* Stored dataset items:
+ + + +

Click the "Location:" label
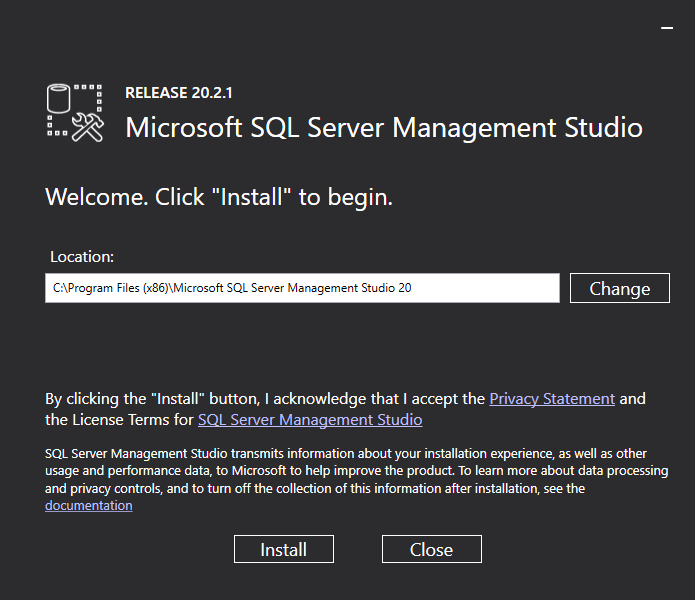 tap(82, 256)
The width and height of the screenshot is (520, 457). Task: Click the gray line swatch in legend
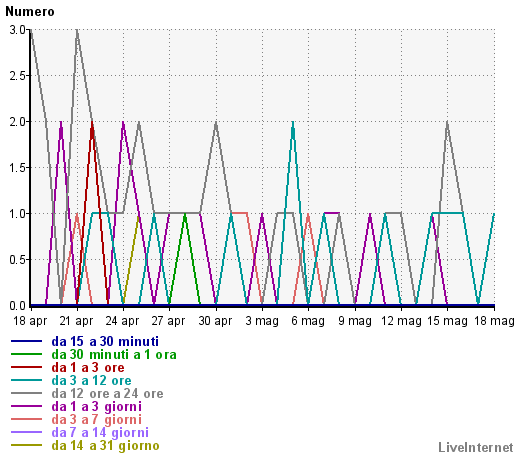(26, 393)
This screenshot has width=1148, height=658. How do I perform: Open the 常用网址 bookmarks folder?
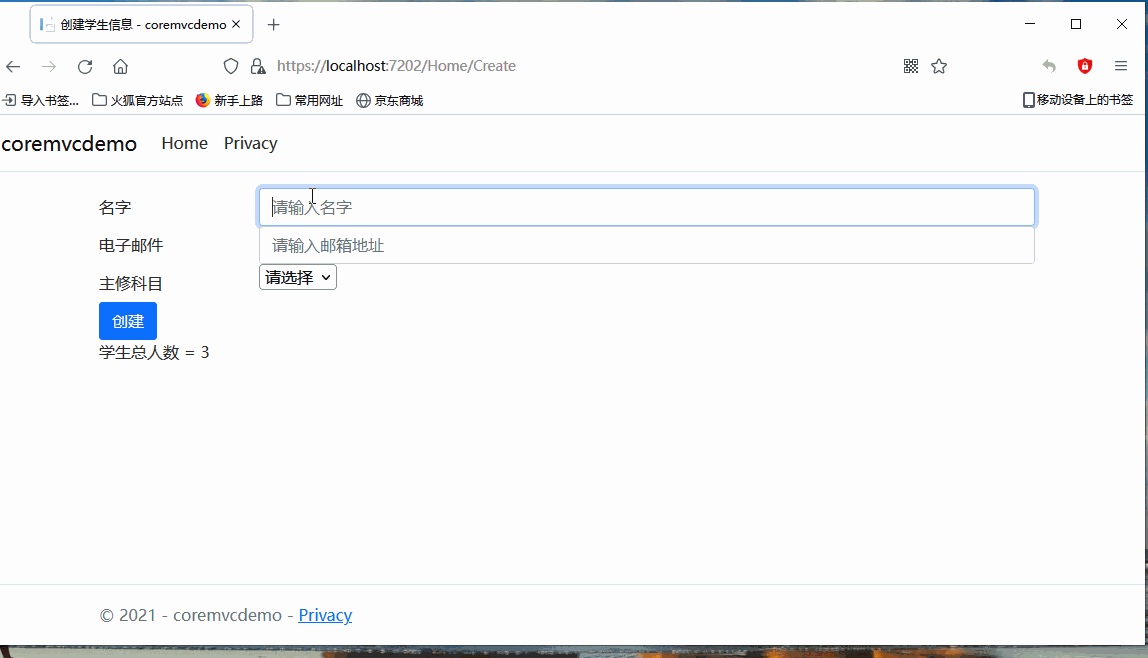tap(310, 100)
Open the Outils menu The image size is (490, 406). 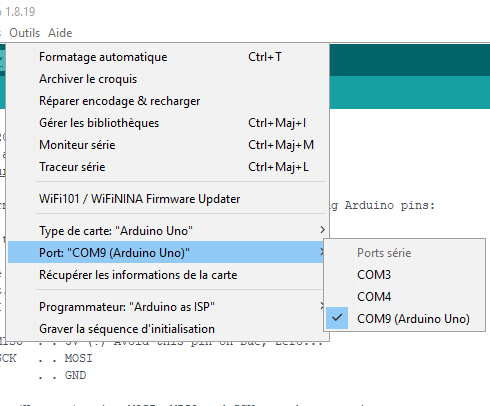coord(25,33)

+ + + +

* Given exercise:
Count the lines of the records that contain the string "screenshot", with case counting, and give only that number.

* Written response:
2